> _Exercise brief_: Report every line below that has the string "click" in it.

Source records
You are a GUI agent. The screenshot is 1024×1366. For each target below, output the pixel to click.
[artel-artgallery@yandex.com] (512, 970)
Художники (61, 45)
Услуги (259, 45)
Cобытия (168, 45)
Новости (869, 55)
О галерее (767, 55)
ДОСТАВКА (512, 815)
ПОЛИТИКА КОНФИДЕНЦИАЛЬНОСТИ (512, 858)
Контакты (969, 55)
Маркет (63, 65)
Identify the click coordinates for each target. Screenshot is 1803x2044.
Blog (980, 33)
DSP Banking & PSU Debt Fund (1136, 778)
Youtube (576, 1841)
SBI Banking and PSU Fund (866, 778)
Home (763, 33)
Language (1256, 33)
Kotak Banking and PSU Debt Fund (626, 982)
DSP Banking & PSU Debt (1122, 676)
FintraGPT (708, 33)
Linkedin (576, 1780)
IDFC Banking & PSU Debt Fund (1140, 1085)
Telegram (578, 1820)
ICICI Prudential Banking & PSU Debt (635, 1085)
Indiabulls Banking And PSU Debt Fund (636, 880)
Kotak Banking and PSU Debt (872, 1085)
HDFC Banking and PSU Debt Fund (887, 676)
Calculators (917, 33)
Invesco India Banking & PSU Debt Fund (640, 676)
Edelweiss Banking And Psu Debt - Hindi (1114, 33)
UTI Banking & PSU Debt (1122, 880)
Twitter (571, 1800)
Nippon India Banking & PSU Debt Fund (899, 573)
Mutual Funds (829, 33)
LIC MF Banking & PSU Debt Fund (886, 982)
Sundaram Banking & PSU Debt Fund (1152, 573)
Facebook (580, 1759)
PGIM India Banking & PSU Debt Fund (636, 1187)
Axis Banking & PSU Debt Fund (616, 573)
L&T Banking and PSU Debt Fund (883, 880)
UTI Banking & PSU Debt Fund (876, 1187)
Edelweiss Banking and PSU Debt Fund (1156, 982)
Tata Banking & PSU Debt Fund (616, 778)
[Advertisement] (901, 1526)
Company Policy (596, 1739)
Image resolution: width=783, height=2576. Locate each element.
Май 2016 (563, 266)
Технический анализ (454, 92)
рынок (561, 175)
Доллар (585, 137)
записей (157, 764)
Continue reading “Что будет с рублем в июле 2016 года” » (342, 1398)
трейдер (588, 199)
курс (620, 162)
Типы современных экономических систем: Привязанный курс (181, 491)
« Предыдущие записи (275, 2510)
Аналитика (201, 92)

> _Exercise answer_:
You are a GUI agent. The screenshot is 1024×1366. For each target below, output the pixel to click.
Identify the click coordinates for each target. Screenshot is 1803x2044.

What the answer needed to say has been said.